● EXERCISE INPUT

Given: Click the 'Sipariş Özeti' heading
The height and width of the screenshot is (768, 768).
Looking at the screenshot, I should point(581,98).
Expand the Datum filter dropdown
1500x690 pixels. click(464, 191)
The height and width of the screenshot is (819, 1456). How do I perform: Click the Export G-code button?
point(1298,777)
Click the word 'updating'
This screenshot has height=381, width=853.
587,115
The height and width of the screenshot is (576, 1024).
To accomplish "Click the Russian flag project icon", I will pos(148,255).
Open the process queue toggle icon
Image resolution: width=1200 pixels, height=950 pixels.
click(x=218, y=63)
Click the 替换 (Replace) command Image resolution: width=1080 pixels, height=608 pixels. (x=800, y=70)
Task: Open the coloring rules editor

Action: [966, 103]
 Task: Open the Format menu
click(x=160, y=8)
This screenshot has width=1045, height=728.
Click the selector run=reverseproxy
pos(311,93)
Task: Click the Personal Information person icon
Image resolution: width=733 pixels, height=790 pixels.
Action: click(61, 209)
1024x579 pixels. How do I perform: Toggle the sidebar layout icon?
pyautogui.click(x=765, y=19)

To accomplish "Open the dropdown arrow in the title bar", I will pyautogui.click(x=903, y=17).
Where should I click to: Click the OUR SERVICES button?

● AIM OF THE EXERCISE
Rewrite all of the lines above, changing "Format menu" to "Edit menu" and leaving everything else unchanged.

● ANSWER TO THE PROBLEM
Given: Click the 'Sipariş Özeti' heading
The height and width of the screenshot is (768, 768).
Looking at the screenshot, I should point(581,98).
Expand the Datum filter dropdown
1500x690 pixels. click(464, 191)
The height and width of the screenshot is (819, 1456). How do I perform: Click the Export G-code button?
point(1298,777)
Click the word 'updating'
This screenshot has height=381, width=853.
587,115
The height and width of the screenshot is (576, 1024).
To accomplish "Click the Russian flag project icon", I will pos(148,255).
Open the process queue toggle icon
Image resolution: width=1200 pixels, height=950 pixels.
click(x=218, y=63)
Click the 替换 (Replace) command Image resolution: width=1080 pixels, height=608 pixels. (x=800, y=70)
Task: Open the coloring rules editor

Action: [966, 103]
 Task: Open the Edit menu
click(x=160, y=8)
This screenshot has width=1045, height=728.
Click the selector run=reverseproxy
pos(311,93)
Task: Click the Personal Information person icon
Image resolution: width=733 pixels, height=790 pixels.
Action: click(61, 209)
1024x579 pixels. How do I perform: Toggle the sidebar layout icon?
pyautogui.click(x=765, y=19)

To accomplish "Open the dropdown arrow in the title bar", I will pyautogui.click(x=903, y=17).
Where should I click to: Click the OUR SERVICES button?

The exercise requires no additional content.